- [WHAT THE TASK REQUIRES] Transcribe exactly, and only, the lines from the one with "This screenshot has height=588, width=924." through the end of the records below, including both of those lines. Skip all pictures.

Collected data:
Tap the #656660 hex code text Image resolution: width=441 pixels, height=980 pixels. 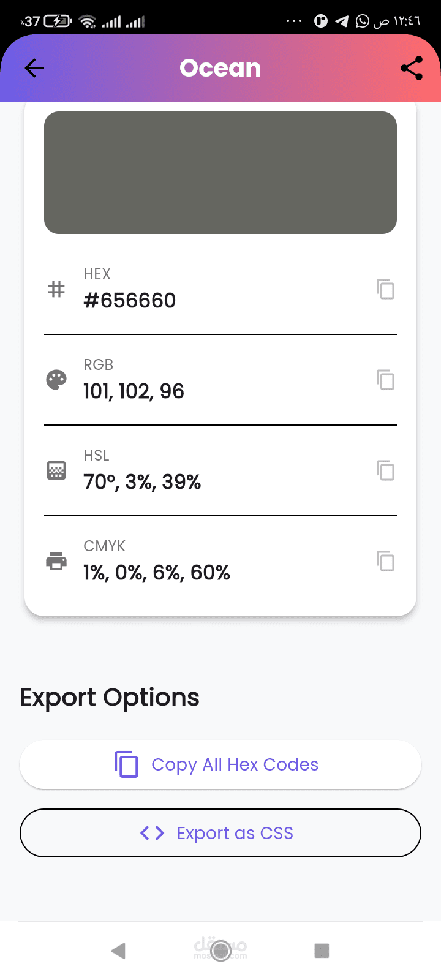click(130, 301)
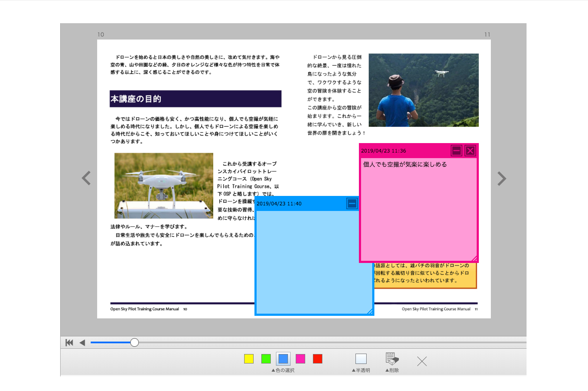Select the pink sticky note color
The width and height of the screenshot is (588, 391).
click(300, 359)
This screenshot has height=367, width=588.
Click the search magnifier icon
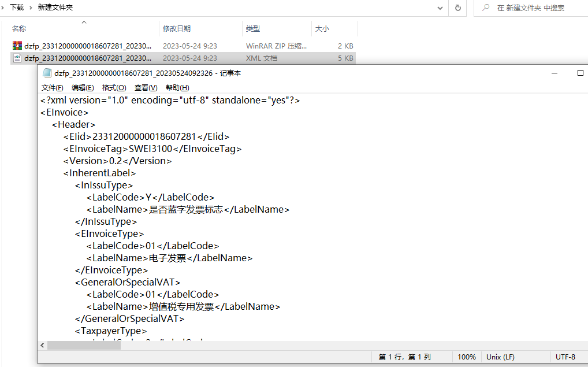coord(485,8)
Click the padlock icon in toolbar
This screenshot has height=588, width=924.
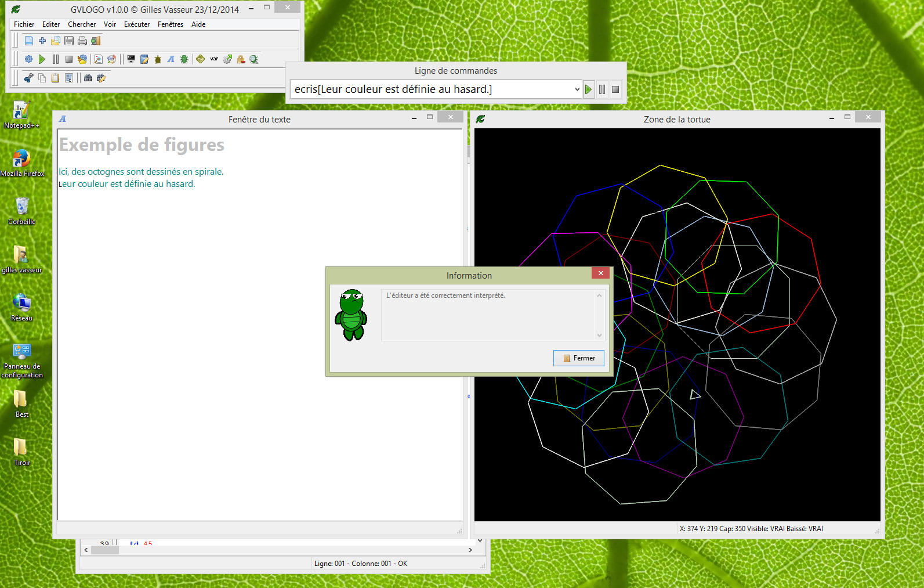tap(241, 59)
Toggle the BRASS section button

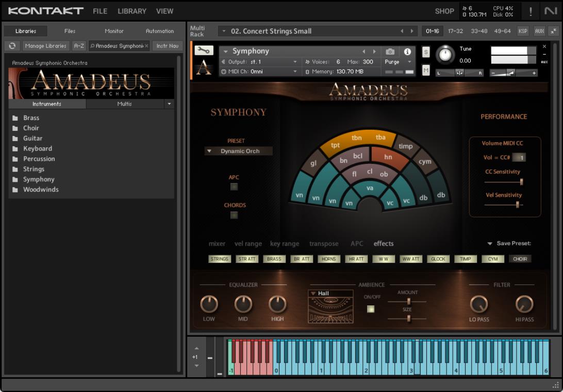[274, 259]
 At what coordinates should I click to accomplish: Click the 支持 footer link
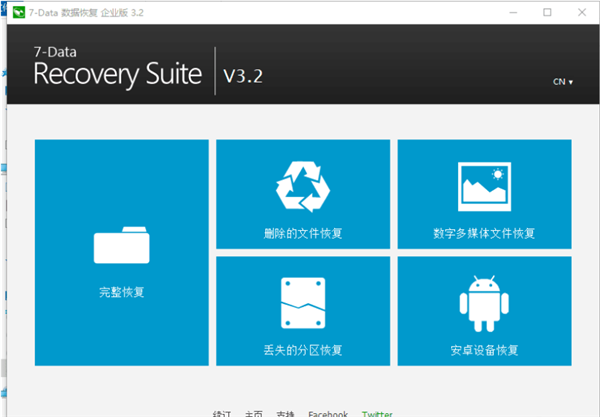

- [OUTPUT]
This screenshot has height=588, width=924.
tap(241, 59)
Toggle the BRASS section button

[274, 259]
 At what coordinates should I click to accomplish: Click the 支持 footer link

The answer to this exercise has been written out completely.